Glenn Rockowitz (born May 27, 1970) is an American writer, filmmaker, comedian and voice actor. He lives in Seattle, Washington.

==Education and early career==
Rockowitz was born in Plainview, New York. Rockowitz spent the first eight years of his life in New York City (NYC). He left NYC to move to Phoenix, Arizona, where he graduated from Arcadia High School in 1988. During high school, he served as class president. He then attended the University of Arizona, in Tucson, and then performed with the Second City in Chicago. After Second City, Rockowitz worked as a stand-up comedian based in Boston and New York, traveling across the US. In 1994 he became a writer for NBC's Saturday Night Live.

==The Best Medicine Group==
In 1995, he founded a nonprofit AIDS and cancer charity in NYC, known as The Best Medicine Group—an organization that brought live comedy shows into the homes of terminally-ill patients throughout the metropolitan New York area. In 2000, NY1 named Rockowitz the New Yorker of the Week for his efforts, five years after the organization was founded.

==Filmmaking==
Rockowitz wrote and directed the cult independent film Hacks in 2002. The film garnered many festival awards including Best Comedy at the New York Film Festival, Best Picture at the Chicago Digital Film Festival, and Best Picture at the Orinda Film Festival outside of San Francisco. The film is a "tale, told mockumentary-style, of a handful of stand-up comedians plying their craft for a talent-poor talent agency ... [the film] points out the grim realities of the stand-up world when you're not quite ready for primetime, daytime or even remedial playtime". Comedians featured in the film include Jim Gaffigan, Michael Rispoli, and Victor Varnado.

==Books==
Rodeo in Joliet, a memoir of his battle with a very aggressive late-stage cancer, was released nationally on April 11, 2009. By early 2010, the book became a national bestseller and was subsequently optioned by director Matt Aselton to become a major motion picture, written by Ryan Knighton for release in 2021. The story follows his diagnosis in 1998, when he was given three months to live at the age of 28, and the experimental treatment that led to his recovery.

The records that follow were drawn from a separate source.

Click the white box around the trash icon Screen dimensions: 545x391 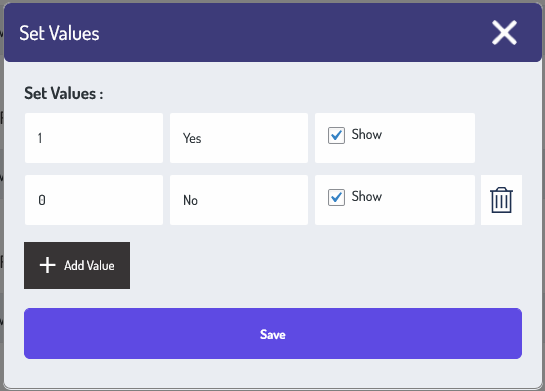pyautogui.click(x=501, y=200)
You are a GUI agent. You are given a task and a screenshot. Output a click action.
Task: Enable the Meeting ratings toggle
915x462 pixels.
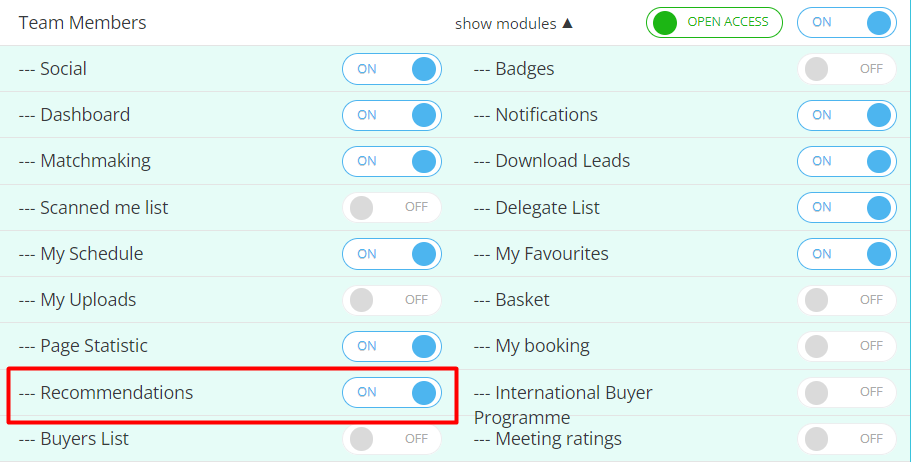tap(846, 439)
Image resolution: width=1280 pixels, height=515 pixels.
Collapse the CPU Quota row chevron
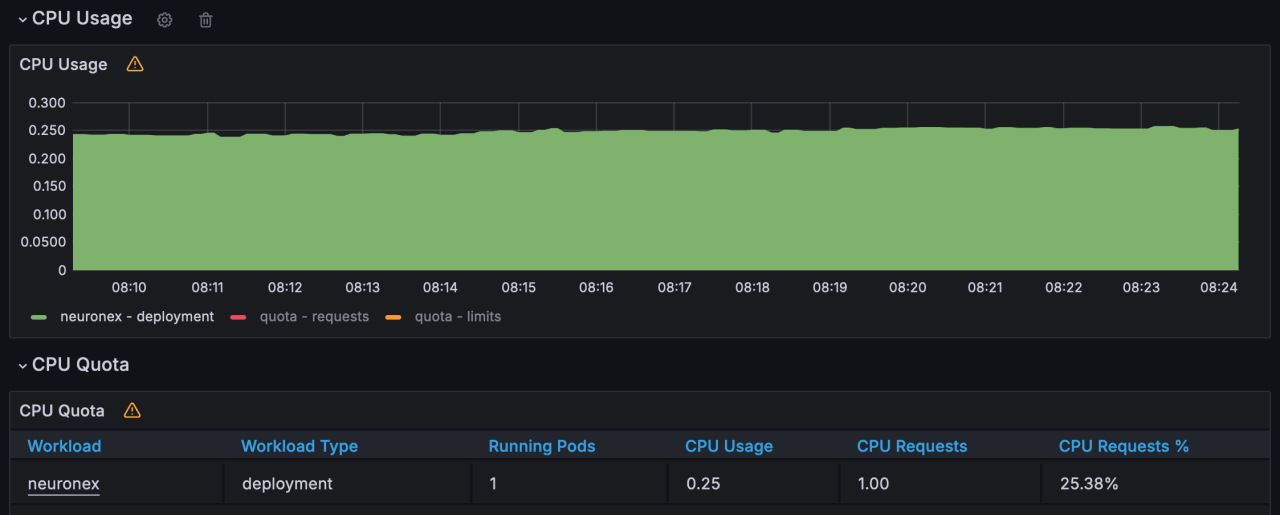[22, 366]
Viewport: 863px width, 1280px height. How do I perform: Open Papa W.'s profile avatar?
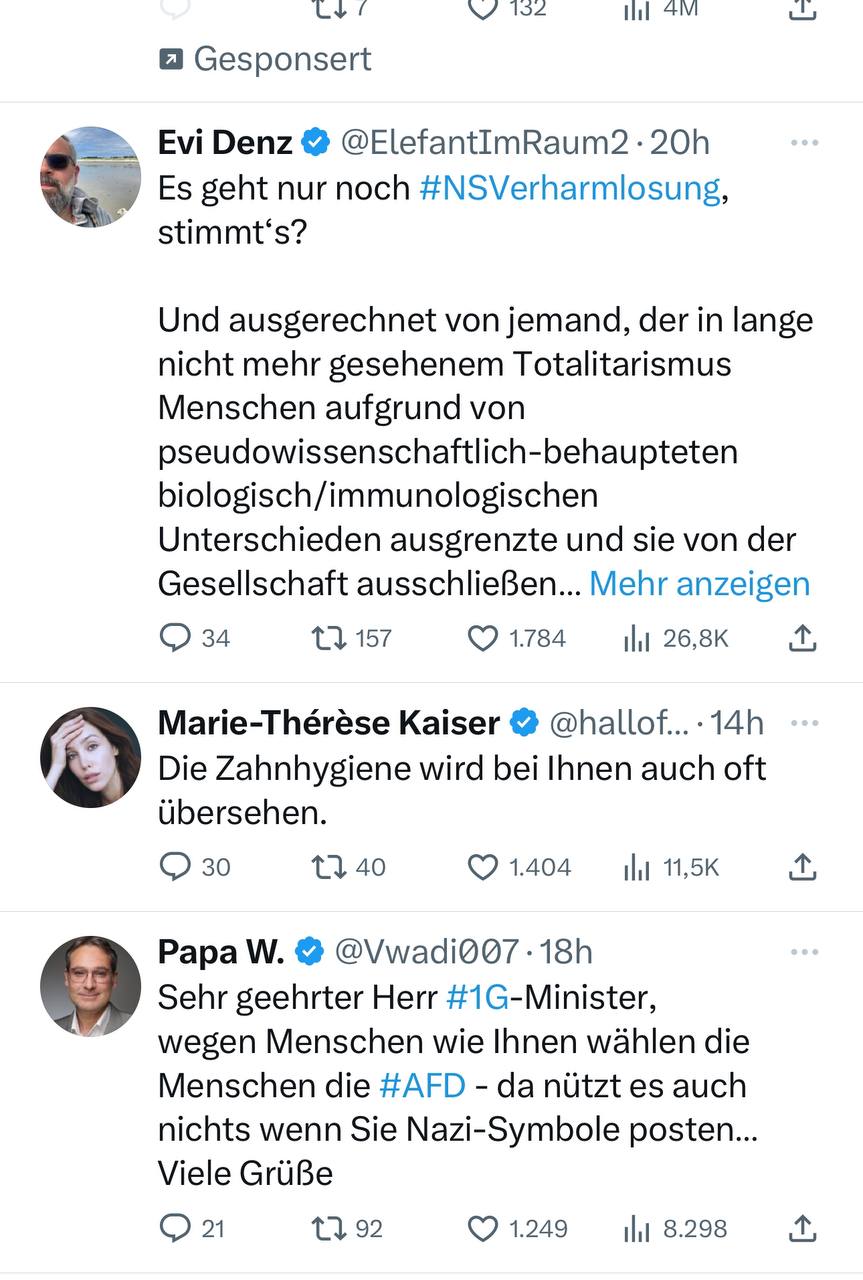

Cotton Teeth, his newest book and companion memoir to Rodeo in Joliet, was released on December 14, 2021, and was named to Kirkus Reviews Best Books of 2021.

==Acting==
Rockowitz has been the brand voice for Xbox since 2007, T-Mobile (for which he also wrote the ad copy) and Alaska Airlines. In addition, he has been the voice actor on commercials for WeatherTech, Expedia, BlackBerry, Quiznos, Scion, PetSmart, and the Seattle Seahawks.